--- TEXTE FOURNI ---

Les principes d’une antibiothérapie au tarissement

 

Quelles bases bactériologiques et thérapeutiques ?

 

  • Nature des infections mammaires subcliniques :

Les staphylocoques à coagulase négative représentent 75 à 95% des germes isolés en fin de lactation (indépendamment des mycoplasmes). Le reste est principalement constitué par des streptocoques et quelques corynébactéries,…

 

  • Antibiorésistance :

Les résistances aux ß-lactamines sont limitées à la pénicilline G et sont moins fréquentes que chez la vache : 5 à 15% pour S. aureus et 15 à 30% pour les pathogènes mineurs (ovins laitiers).

Des pourcentages plus élevés de souches résistantes existent vis-à-vis de classes d’antibiotiques anciennes : tétracyclines, macrolides,…

Chez les caprins, les informations publiées sont peu abondantes. Des résistances aux pénicillines et aux macrolides sont également décrites.

 

  • Classes d’antibiotiques :

Les classes d'antibiotiques de choix sont les pénicillines, les céphalosporines de première ou deuxième génération, les aminosides (en association),…

 

  • Voie d'administration et efficacité :

La voie parentérale n'est pas recommandée tant pour des raisons d'efficacité (une seule injection sans association avec une administration intra-mammaire est insuffisante), que de sécurité des traitements (antibiorésistance).

--- DONNÉES EXTRAITES ---

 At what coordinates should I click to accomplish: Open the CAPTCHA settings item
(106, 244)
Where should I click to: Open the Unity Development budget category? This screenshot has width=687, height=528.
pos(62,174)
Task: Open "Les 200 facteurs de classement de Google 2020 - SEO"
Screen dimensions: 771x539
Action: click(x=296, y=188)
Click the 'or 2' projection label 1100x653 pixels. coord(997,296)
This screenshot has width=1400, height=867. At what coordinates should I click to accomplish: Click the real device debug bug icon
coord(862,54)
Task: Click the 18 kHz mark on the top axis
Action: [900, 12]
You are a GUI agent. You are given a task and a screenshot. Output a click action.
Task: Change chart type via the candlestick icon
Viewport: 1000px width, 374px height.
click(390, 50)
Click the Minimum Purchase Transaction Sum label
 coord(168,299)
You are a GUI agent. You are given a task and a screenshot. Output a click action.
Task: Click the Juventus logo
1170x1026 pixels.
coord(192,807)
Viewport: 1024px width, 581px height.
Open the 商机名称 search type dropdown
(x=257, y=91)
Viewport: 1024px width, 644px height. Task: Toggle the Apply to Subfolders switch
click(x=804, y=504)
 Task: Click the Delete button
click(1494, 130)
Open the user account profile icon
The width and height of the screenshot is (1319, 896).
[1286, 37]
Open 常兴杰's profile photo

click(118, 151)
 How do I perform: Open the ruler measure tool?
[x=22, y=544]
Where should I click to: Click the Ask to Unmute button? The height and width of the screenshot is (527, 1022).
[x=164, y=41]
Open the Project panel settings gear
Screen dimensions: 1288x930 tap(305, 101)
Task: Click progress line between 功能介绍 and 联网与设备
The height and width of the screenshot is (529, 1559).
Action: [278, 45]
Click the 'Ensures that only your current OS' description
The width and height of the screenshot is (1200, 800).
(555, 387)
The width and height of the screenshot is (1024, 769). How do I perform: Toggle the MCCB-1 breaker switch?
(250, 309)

---

CONSIGNE 1
Relevez tous les intertitres précédés d'une puce dans le texte sur l'antibiothérapie au tarissement.
CONSIGNE 2
Écrivez la suite du texte sur l'antibiothérapie au tarissement, juste après sa dernière phrase.

RÉPONSE 1
- Nature des infections mammaires subcliniques
- Antibiorésistance
- Classes d'antibiotiques
- Voie d'administration et efficacité

RÉPONSE 2
La voie intra-mammaire, au contraire, est moins susceptible de sélectionner des bactéries résistantes, et possède une efficacité curative régulièrement démontrée.

 

Pratique de l'antibiothérapie intra-mammaire au tarissement

 

Les spécialités titulaires d'une Autorisation de Mise sur le Marché et les recommandations générales sont présentées ci-dessous (tableau).

 

Un point clé : le nécessaire ciblage de l’antibiothérapie sur les mamelles infectées. En effet, en plus des limites préventives liées à la durée de la période sèche chez les ovins (≥ 3 mois), le traitement sélectif permet de mieux maîtriser les risques septiques liés à la voie intra-mammaire, de limiter le risque de résidus inhibiteurs et d'améliorer le rapport coût/bénéfice global.

Chez la chèvre, les durées de période sèche inférieures à 60 jours doivent amener à être vigilant sur le ciblage du traitement, voire le type de spécialité utilisé (éviter les spécialités à action longue).

 

Pratique du traitement intra-mammaire au tarissement.

Points-clefs Recommandations
Préparation  
  • Tarissement progressif (en particulier chez les ovins)

 

  • Réduction alimentaire modérée (surtout chez les ovins en début de gestation...)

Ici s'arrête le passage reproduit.